Generic drugs have been approved by the Food and Drug Administration (FDA) as safe and effective. Generic drugs contain the same active ingredients in the same amounts as the brand-name product. The generic version works like the brand-name drug in dosage, strength, performance and use. Generics may differ in color, shape, size or flavoring from the brand-name product; however, these differences do not affect the performance, safety or effectiveness of the generic drug. They look different because trademark laws in the U.S. do not allow a generic drug to look exactly like other drugs already on the market. When rated by the FDA as equivalent and where permitted by law, a generic drug can be substituted for a brand-name drug.
What are the differences between brand-name and generic drugs?
When a company develops a new drug, the FDA provides a period of time where no other company may sell the drug to allow the original company to recover the investment in the research and development of the medication. This eliminates competition and causes the price to remain high. After this time has lapsed, other companies can manufacture generic versions of the brand medication. In about 50% of the cases, the brand-name firm begins to manufacture the generic themselves. Since the production of generic medications does not require the large investments in research, development and advertising, the cost of the generics are significantly less than that of the brand-name medication. Generally, the cost of generic medications is about half the cost of the brand products.
How does the FDA ensure that my generic drug is as safe and effective as the brand-name drug?

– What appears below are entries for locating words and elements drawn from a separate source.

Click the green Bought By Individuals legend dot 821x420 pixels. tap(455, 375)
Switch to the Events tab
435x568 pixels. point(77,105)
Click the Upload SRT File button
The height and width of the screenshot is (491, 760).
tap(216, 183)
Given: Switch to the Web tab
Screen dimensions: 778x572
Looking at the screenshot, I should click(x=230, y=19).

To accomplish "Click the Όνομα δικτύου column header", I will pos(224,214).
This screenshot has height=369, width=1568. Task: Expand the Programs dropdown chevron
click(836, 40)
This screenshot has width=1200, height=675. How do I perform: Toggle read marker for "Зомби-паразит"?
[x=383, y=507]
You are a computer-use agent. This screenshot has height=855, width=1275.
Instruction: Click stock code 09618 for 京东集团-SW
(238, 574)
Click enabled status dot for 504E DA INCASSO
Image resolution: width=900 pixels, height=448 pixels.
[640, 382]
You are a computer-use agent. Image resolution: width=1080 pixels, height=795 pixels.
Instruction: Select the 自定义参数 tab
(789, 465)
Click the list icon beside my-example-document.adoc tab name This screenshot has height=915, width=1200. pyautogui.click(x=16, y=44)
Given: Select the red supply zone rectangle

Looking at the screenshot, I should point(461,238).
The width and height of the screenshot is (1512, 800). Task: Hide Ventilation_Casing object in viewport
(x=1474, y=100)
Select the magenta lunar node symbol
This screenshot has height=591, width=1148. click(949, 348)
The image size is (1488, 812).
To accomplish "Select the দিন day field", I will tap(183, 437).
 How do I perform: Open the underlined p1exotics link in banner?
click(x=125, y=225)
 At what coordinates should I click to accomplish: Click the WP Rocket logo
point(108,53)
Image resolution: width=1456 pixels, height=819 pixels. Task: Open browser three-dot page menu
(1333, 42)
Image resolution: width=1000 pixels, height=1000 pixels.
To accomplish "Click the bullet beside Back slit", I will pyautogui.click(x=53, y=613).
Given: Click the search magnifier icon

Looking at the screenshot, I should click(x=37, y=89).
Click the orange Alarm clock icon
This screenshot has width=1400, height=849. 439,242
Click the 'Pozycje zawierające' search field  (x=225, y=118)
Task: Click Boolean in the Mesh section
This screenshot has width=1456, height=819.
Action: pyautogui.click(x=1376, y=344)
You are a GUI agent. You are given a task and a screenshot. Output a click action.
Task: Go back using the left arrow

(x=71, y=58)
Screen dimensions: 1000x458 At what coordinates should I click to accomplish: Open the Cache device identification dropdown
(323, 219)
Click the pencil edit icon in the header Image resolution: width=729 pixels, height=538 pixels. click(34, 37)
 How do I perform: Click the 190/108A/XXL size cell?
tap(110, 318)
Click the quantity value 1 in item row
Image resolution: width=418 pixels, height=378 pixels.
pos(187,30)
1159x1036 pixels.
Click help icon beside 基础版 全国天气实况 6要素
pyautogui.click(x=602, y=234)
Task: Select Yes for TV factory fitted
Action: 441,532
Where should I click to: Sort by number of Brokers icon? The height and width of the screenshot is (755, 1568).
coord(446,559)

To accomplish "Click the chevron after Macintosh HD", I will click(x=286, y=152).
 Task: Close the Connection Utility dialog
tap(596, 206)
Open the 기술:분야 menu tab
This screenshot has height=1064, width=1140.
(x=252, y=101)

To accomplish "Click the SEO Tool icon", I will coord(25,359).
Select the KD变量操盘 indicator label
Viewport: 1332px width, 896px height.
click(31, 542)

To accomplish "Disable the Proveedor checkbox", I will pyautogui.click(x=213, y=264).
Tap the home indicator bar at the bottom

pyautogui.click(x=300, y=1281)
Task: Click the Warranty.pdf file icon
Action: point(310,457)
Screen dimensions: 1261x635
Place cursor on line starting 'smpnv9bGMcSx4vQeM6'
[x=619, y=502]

Regardless of whether drugs are brand-name or generic, all medications must meet the same FDA standards of quality. All generic drugs are put through a rigorous, multi-step process that includes review of the scientific data on the generic drug's ingredients and performance. The FDA also conducts periodic inspections of the manufacturing plant and monitors drug quality even after the generic drug has been approved. All drug manufacturing facilities must meet FDA's standards of good manufacturing practices. The FDA will not permit drugs to be made in substandard facilities. The FDA conducts about 3,500 inspections each year to ensure these standards are met.
Why do I automatically receive a generic drug when my physician prescribes a brand-name drug?
State laws vary, but most allow the pharmacist to automatically substitute a generic equivalent for the prescribed brand-name drug (if a U.S. FDA-approved generic is available and safely interchangeable) unless the doctor specifically prescribes otherwise or the patient objects. These laws are actually in place to protect you the consumer from unnecessarily paying for the more expensive drug. Although plans vary, if it is important for you to have the brand-name medication you will be responsible to pay the difference in cost between the generic drug and the brand-name version, plus your copay.
What if I don't want to take a generic drug?
If it is important to you to have the brand-name drug, you should be aware that many plans require that you pay a higher copayment or the brand copayment plus the difference in price between the brand-name drug and the generic version.